— Problem to solve —
Transcribe the text of each item below word for word, omitting the pictures.
──────────────────────────────
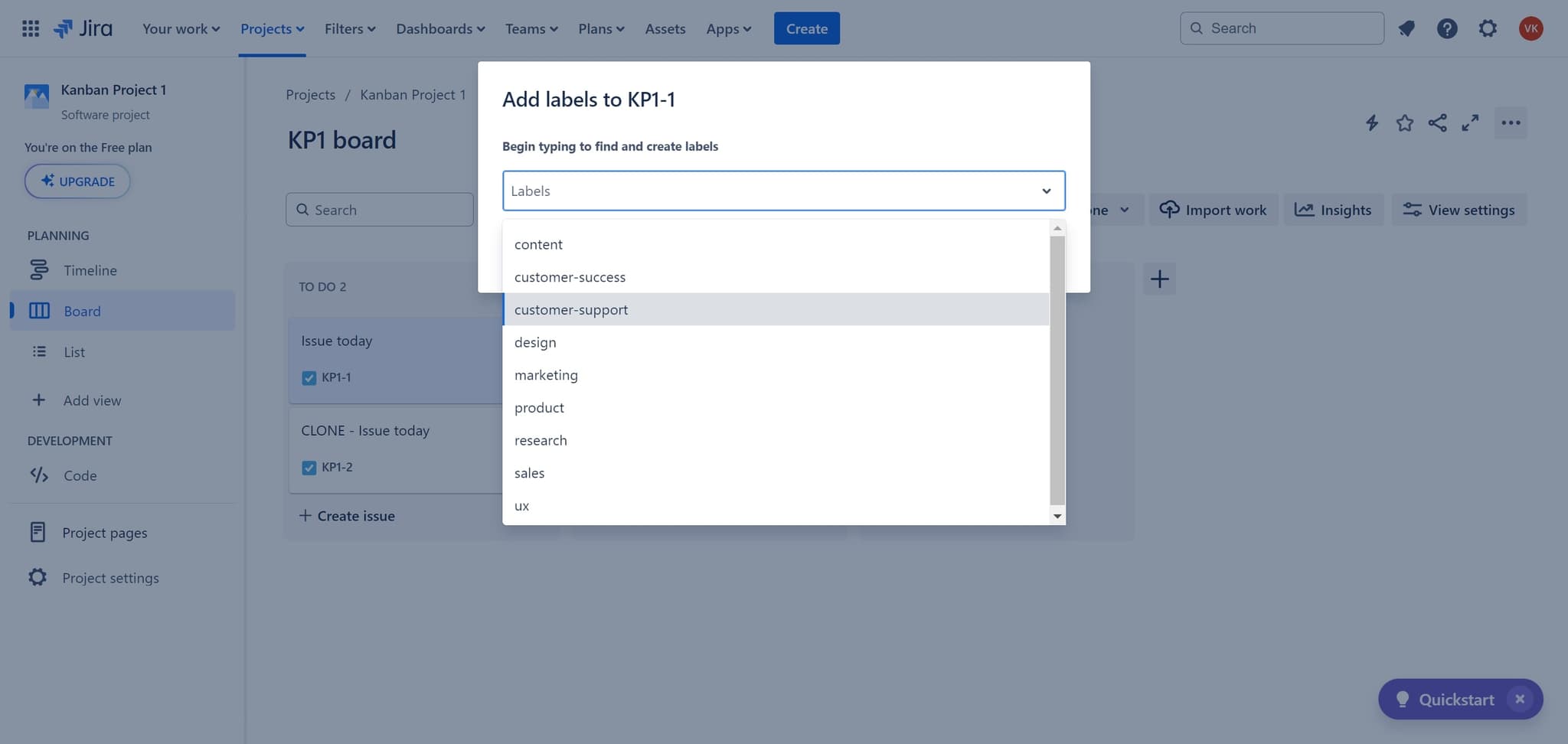Open the help question mark icon
The height and width of the screenshot is (744, 1568).
1447,28
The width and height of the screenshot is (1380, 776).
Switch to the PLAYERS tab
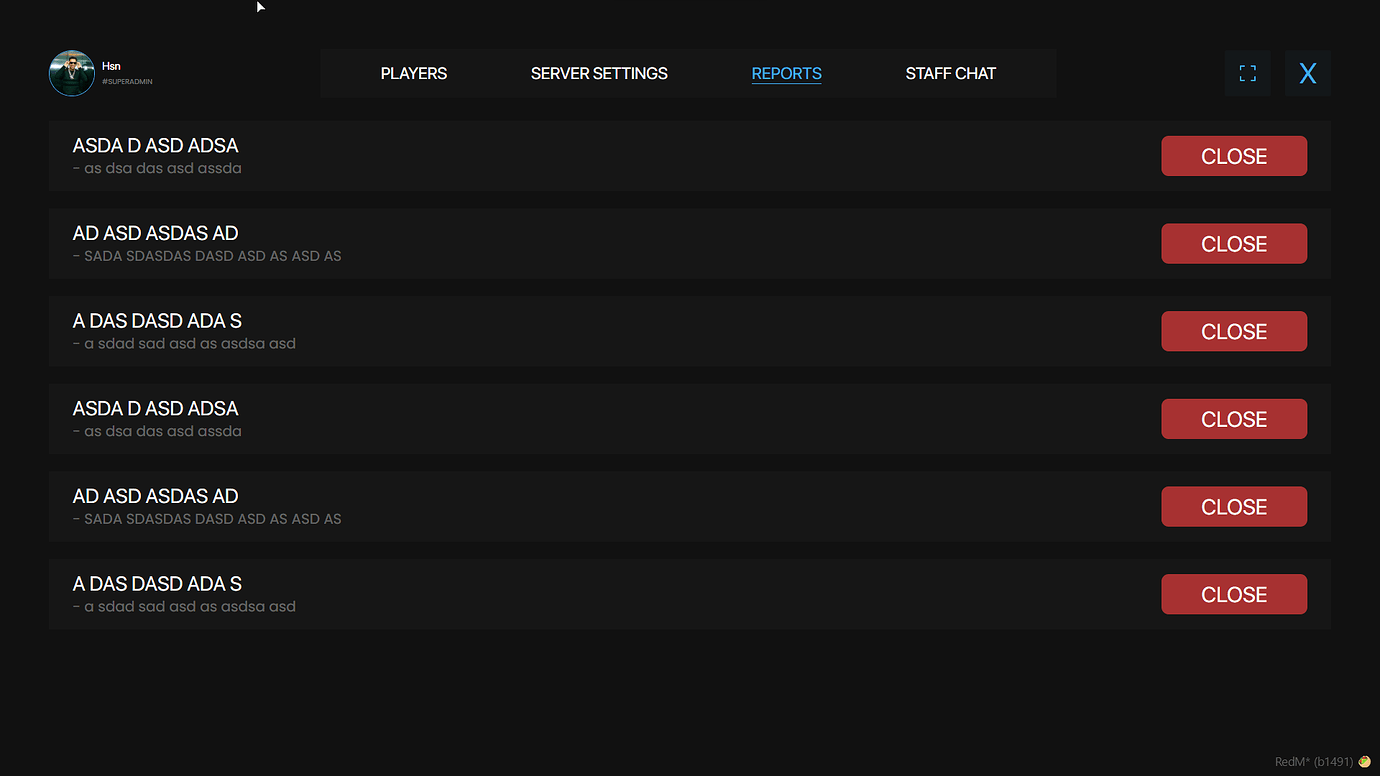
──────────────────────────────
— Answer to the exercise —
Open the help question mark icon
The height and width of the screenshot is (744, 1568).
1447,28
The width and height of the screenshot is (1380, 776).
Switch to the PLAYERS tab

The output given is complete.